Like, I agree that “tread carefully” is certainly good advice here, but it’s not clear *how* they could’ve tread more carefully. Outside of vibes-y actions like verbally appeasing the Trump admin or hiring a few republicans, I don’t k know what you would have recommended policy-wise. Sit on frontier models until after OpenAI releases a better one? That would cost them the lead in the AI race forever. Run the release by the Trump admin first? What else were Glasswing, the NSA and Pentagon briefings, etc? Add more safety measures? To shut down all GPT-5.5 levels of cyber capabilities *with near-perfect reliability* probably isn’t technically feasible.

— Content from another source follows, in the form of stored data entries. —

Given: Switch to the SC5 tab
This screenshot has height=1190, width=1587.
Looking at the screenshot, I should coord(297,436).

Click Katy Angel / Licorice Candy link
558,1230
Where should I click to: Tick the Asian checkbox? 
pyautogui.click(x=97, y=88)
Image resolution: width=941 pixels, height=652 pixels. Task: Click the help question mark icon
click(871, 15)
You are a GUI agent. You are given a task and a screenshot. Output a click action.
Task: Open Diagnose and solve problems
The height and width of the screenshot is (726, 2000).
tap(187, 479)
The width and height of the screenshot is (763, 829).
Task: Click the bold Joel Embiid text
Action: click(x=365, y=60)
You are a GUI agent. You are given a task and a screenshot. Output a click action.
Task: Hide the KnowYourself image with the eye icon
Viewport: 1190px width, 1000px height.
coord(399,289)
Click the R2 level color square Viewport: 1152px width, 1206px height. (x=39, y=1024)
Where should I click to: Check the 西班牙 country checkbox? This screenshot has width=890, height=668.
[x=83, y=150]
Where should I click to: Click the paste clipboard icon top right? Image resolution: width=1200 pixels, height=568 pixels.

The only thing I can think of that might have realistically worked would be waiting for the government to set up their EO cybersecurity clearinghouse, going through it, and then releasing Fable. But I’m not convinced that would’ve been enough. There’s a high chance that the jailbreak would’ve gone unnoticed (I’m not sure the clearinghouse would be Amazon-level right off the bat), and a high chance that the admin would do their inspection, approve it, and then jump on Anthropic anyway as soon as someone finds a partial jailbreak—because they wanted to.
I agree that Dario et al need to take a few levels in realpolitik, but the amount of blame directed at Anthropic feels a bit like “What was she wearing?”
The most alarming detail isn't any single decision. It's the velocity of the swing. The same administration went from "we will not create a licensing regime" to "worldwide export controls on a single model" in a matter of weeks, and the trigger wasn't a change in the technology or a change in the assessed risk. It was a breakdown in a relationship.
That's the structural problem your FDA analogy is really pointing at. When governance runs on relationships rather than institutions, the rules change at the speed of the relationship, not at the speed of the technology. Every company in the field is now operating under a regime that could shift overnight depending on who falls out with whom next. And the damage isn't to any one company. It's to the predictability that every other company, investor, and allied government needs in order to plan at all. The irony is that the stated goal is American dominance in AI, and the one thing that reliably kills a country's lead in a technology race is making the rules unpredictable enough that capital and talent start looking for somewhere more stable to build.